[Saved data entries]
◆ ◆ ◆ ◆ ◆
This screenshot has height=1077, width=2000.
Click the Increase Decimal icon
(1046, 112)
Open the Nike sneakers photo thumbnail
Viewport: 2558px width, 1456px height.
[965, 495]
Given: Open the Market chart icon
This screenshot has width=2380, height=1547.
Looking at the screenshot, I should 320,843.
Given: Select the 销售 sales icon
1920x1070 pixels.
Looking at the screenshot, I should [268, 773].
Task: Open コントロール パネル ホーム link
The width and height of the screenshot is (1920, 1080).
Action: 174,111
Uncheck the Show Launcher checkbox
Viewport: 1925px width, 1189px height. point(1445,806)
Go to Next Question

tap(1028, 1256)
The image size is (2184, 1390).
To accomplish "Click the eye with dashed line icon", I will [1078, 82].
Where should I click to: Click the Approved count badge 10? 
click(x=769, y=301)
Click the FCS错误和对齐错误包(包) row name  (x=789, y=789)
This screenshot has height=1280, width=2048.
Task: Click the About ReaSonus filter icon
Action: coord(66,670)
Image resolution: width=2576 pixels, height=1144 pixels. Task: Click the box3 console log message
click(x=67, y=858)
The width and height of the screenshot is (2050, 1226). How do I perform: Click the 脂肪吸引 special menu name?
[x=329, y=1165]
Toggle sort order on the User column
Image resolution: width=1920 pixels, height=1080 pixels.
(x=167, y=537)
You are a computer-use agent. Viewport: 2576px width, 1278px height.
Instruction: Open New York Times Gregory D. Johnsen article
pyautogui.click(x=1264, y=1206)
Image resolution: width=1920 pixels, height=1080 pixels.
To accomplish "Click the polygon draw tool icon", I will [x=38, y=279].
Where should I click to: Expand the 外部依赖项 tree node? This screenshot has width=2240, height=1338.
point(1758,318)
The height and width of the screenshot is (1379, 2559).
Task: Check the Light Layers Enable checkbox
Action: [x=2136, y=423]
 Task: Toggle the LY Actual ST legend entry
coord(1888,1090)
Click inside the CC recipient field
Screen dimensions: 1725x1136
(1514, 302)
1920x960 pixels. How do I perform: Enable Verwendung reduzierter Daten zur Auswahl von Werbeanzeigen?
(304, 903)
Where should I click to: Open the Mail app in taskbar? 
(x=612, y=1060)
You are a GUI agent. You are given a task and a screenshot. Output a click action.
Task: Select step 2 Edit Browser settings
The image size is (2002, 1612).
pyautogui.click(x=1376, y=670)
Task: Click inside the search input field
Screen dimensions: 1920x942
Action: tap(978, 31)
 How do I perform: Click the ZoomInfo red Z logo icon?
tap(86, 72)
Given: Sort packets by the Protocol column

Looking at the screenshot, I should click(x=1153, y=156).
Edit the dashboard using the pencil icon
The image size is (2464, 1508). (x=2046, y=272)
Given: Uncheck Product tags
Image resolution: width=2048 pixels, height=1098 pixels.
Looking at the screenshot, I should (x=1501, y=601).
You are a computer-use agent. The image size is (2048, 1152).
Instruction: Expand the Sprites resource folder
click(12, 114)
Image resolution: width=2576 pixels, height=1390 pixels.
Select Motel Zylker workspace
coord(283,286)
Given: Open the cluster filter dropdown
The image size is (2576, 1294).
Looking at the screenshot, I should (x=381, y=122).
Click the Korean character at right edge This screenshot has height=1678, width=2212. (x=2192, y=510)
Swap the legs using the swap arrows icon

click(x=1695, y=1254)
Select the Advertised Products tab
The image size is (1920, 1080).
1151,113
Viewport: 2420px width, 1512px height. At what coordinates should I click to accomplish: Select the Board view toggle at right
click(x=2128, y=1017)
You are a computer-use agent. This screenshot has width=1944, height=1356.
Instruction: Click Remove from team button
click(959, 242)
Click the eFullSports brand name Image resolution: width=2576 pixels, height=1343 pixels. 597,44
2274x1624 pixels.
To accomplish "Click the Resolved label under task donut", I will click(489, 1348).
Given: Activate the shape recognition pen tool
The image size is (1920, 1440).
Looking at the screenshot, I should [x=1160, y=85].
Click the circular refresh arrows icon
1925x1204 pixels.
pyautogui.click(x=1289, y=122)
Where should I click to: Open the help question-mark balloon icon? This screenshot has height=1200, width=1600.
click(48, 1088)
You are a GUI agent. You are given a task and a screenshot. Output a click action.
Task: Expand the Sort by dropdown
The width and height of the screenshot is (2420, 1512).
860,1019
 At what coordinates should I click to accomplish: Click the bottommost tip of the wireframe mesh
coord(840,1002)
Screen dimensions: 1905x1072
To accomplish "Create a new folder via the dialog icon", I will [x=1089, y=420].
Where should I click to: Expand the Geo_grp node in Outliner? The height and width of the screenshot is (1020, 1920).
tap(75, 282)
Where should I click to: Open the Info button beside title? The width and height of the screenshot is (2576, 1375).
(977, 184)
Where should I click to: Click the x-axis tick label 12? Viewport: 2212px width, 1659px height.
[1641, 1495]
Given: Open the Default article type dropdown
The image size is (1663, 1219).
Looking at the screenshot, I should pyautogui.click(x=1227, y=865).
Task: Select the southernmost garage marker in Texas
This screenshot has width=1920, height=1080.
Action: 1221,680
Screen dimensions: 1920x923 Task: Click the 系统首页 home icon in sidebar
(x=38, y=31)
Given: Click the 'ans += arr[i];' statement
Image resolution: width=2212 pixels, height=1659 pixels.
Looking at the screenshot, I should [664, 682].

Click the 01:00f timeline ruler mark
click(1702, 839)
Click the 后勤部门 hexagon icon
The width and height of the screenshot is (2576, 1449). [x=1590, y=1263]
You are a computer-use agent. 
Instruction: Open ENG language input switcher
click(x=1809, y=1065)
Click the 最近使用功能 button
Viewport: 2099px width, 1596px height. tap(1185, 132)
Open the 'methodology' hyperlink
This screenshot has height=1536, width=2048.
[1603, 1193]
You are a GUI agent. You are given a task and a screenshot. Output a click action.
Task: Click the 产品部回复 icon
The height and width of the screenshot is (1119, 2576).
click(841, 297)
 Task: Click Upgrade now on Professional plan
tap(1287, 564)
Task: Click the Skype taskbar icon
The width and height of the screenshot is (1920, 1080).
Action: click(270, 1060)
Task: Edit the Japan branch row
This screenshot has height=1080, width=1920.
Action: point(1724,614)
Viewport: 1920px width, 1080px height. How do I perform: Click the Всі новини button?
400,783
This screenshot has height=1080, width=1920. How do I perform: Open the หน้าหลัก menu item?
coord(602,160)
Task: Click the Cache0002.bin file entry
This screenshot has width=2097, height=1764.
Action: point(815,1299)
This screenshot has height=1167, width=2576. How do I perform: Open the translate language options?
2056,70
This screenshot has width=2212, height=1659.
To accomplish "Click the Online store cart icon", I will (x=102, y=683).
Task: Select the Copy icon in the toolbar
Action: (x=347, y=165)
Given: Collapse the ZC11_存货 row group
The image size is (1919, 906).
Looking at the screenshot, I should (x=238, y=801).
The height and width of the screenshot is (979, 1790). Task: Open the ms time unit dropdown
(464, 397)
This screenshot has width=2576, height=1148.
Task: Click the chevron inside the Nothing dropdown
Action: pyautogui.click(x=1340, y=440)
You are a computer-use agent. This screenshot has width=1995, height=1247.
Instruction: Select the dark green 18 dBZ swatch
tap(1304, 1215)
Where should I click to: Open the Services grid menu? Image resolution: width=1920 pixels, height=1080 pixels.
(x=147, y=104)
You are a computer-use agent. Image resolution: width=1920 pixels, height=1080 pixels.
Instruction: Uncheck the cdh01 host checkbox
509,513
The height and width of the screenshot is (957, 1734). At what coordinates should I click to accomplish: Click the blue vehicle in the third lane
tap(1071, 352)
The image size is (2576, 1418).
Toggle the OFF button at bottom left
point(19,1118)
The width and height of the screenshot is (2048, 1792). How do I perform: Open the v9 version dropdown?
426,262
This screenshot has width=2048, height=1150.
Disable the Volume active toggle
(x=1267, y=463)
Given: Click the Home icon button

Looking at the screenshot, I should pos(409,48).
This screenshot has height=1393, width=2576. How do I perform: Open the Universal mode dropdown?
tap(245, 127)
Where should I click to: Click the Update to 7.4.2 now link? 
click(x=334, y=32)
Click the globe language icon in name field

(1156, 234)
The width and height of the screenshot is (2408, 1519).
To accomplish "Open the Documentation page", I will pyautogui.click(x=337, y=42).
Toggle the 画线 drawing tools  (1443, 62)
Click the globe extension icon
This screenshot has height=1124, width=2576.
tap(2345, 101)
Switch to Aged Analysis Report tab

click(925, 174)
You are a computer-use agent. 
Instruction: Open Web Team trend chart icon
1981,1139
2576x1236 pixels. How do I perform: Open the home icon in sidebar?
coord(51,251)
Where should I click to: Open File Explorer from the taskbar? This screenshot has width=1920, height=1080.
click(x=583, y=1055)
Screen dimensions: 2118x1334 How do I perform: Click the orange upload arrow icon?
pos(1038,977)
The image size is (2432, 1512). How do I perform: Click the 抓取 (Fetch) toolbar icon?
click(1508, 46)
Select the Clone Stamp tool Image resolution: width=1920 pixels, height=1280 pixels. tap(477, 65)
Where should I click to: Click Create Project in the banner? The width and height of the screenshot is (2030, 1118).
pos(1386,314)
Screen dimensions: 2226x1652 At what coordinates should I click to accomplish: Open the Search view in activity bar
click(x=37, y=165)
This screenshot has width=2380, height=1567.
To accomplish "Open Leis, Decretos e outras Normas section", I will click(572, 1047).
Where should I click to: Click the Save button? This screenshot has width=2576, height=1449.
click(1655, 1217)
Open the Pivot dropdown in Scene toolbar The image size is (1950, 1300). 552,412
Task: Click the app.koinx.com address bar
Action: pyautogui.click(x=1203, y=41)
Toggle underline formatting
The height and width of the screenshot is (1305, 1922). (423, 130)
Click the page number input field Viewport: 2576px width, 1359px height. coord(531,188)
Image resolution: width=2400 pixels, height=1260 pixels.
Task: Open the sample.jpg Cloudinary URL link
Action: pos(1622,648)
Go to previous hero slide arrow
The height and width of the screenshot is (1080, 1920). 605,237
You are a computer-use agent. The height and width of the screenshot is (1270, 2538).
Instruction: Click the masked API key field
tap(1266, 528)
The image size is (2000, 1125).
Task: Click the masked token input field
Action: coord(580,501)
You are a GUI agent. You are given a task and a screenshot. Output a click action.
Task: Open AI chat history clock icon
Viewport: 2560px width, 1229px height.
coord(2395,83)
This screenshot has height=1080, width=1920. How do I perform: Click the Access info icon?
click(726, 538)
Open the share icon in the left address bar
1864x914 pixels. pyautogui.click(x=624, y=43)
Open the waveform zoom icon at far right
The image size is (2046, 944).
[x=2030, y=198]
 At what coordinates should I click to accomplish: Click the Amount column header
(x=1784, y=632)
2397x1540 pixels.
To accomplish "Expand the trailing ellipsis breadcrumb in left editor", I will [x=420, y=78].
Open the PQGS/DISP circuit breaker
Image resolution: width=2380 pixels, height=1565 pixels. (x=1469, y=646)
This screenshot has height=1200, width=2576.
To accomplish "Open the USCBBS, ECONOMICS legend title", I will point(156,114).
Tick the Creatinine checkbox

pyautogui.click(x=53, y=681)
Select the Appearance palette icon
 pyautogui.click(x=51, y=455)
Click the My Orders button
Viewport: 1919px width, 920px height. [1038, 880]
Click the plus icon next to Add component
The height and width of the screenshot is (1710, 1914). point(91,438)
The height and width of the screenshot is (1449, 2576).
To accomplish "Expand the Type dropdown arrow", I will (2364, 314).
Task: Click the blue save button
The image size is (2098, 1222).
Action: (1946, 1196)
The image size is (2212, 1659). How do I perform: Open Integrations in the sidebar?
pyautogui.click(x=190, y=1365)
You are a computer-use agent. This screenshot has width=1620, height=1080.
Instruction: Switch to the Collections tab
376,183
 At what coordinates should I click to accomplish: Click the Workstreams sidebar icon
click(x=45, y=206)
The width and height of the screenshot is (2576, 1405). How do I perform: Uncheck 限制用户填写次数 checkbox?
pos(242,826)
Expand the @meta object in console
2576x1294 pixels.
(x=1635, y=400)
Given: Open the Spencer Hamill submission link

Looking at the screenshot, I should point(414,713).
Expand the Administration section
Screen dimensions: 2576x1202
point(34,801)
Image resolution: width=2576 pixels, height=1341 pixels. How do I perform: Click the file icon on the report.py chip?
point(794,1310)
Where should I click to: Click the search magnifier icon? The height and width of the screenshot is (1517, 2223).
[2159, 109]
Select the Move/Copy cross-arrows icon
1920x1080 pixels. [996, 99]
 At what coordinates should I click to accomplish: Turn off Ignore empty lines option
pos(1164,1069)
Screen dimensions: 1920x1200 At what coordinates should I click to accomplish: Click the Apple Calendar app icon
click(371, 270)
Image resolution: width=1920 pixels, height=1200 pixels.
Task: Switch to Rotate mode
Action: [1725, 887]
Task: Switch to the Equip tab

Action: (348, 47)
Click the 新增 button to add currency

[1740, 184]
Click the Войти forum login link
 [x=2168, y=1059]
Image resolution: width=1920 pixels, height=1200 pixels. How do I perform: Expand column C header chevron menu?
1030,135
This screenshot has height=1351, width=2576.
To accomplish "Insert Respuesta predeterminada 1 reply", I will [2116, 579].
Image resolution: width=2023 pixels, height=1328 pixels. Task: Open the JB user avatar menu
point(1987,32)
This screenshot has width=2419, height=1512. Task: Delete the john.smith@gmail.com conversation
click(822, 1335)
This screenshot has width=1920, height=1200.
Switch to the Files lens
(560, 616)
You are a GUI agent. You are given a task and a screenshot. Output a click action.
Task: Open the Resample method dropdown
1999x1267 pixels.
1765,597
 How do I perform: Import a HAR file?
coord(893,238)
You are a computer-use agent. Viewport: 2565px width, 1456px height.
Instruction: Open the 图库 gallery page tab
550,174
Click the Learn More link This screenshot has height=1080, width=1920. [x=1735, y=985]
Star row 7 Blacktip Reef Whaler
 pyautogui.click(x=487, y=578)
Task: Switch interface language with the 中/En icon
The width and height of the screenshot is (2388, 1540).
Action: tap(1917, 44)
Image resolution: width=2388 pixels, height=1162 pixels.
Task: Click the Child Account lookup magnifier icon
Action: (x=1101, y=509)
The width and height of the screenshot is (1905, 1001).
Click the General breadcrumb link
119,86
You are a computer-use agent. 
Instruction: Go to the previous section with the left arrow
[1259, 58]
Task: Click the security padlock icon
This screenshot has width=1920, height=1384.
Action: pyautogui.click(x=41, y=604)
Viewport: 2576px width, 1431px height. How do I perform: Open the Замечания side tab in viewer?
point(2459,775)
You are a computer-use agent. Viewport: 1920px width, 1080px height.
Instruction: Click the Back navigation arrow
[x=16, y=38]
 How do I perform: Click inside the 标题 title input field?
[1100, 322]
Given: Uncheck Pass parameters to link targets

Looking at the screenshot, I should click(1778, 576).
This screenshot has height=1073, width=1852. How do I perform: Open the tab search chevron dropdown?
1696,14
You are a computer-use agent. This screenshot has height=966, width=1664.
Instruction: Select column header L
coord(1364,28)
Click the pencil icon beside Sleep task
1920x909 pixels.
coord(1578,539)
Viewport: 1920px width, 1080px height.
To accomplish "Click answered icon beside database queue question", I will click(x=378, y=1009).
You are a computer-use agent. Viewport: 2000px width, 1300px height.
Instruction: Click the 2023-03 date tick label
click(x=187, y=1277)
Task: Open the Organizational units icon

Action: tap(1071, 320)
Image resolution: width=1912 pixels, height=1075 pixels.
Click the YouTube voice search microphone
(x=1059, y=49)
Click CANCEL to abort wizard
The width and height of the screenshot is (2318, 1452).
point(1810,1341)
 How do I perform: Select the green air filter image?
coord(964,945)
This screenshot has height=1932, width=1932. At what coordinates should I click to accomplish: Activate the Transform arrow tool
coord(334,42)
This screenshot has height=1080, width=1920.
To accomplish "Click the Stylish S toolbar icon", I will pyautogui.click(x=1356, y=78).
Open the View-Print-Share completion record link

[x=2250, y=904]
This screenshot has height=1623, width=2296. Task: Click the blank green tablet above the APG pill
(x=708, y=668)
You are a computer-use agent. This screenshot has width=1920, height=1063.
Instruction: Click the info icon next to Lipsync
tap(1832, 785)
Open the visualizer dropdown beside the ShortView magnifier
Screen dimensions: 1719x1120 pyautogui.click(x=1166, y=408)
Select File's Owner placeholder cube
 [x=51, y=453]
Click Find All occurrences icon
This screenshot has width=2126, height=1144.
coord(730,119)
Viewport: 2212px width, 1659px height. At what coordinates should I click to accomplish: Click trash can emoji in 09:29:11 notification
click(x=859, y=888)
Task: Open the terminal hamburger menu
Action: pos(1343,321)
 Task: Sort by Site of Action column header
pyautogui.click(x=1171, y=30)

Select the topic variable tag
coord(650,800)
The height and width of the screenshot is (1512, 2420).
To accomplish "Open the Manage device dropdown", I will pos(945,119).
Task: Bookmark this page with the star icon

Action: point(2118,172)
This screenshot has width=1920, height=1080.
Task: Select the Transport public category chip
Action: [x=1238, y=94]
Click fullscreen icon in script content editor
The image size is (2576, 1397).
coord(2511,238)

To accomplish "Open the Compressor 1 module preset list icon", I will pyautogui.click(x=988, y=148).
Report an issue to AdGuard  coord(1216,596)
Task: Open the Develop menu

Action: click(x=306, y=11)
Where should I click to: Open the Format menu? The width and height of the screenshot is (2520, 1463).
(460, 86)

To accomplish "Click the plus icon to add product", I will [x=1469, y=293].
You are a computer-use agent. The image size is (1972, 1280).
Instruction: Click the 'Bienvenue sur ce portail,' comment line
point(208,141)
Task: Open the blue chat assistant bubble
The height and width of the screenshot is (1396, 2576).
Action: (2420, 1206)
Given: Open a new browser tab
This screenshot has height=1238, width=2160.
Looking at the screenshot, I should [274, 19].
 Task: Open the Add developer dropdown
◆ ◆ ◆ ◆ ◆
### Work to be completed
Would you please reproduce the records above exactly, only from their first line through the line holding "Given: Open the Market chart icon", with both ends included?

### Solution to the exercise
This screenshot has height=1077, width=2000.
Click the Increase Decimal icon
(1046, 112)
Open the Nike sneakers photo thumbnail
Viewport: 2558px width, 1456px height.
[965, 495]
Given: Open the Market chart icon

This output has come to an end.